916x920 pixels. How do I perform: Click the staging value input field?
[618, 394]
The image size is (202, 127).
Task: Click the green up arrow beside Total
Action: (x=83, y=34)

* * * *

### ABOUT THIS TASK
Exactly and without omission, set down every entry.

### RESPONSE AREA
916x920 pixels. How do I perform: Click the staging value input field?
[618, 394]
The image size is (202, 127).
Task: Click the green up arrow beside Total
Action: (x=83, y=34)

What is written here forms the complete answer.